The flap over Mayor Greg Ballard’s decision to shut down the Indianapolis Project School raises a fundamental question about how schools are held accountable.
Should we set high standards, pressure schools to meet them and impose consequences when they don’t? Or should we focus on creating more options, trust parents to know what’s best for their children and let the market decide which schools stay open and which schools close.
Adam Baker, spokesman for Indiana Superintendent of Public Instruction Tony Bennett made the case recently for the market. If a school doesn’t perform, students will leave, he told the Indianapolis Star’s Kate Jacobson for a story about Indiana’s laissez-faire approach to online charter schools.
“If they start losing students, they start losing funding,” he said. “ … Ultimately, (we will) provide that transparency to allow parents to make that decision.”
But as the Star’s Scott Elliott blogged, the idea that the market will force schools to perform better hasn’t always worked. “The problem is schools are not like stocks or commodities,” Elliott wrote. “’Buying’ a school is a complex and emotional decision … Choosing a school also means joining a community of people who become your friends and your children’s friends. Deciding to leave is more akin to breaking up with a boyfriend or girlfriend than it is to selling a stock.”
Elliott was responding to Baker’s statement in the story about virtual charter schools, but the sentiment was probably even more applicable to the Indianapolis Project School, a real charter school.
Ballard announced Tuesday that he will revoke the school’s charter. He pointed out that only 29 percent of the school’s students passed both the math and English ISTEP-Plus exams last year. Perhaps more troubling, just 43.5 percent of third-graders passed IREAD-3, the new third-grade promotion test.
It may be that the “recently discovered serious financial problems” referenced by the mayor were a bigger factor in the decision to revoke. Note too that David Harris, CEO of the Mind Trust and a key player in the state’s charter-school movement, recently named the Indianapolis Project Schools as one of four Indiana charter schools that should close because they weren’t measuring up. Parent participation in the movement to opt out of standardized testing may not have helped politically.
Supporters have rallied around the Indianapolis Project School, insisting that test scores paint an inaccurate picture and students are thriving at the school, with its focus on project-based learning and community service. School leaders dispute the allegation that there were financial irregularities.

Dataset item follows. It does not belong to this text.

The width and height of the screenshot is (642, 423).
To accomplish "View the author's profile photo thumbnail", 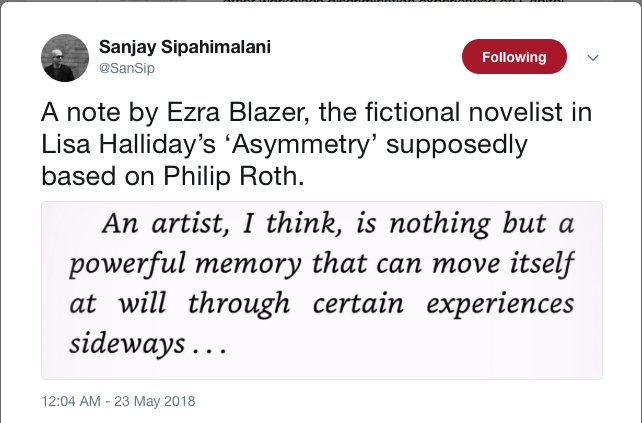I will coord(66,57).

Parents clearly want to keep sending their children to the school – as Star columnist Dan Carpenter writes, “The entrepreneurial model has produced satisfied customers.” The market would keep it open.
But the public, not the parents, is paying for the school’s operation. And publicly funded education is arguably a public good that benefits us all, not a private good that helps only students. We shouldn’t rely on the market to make sure our education tax dollars are well spent.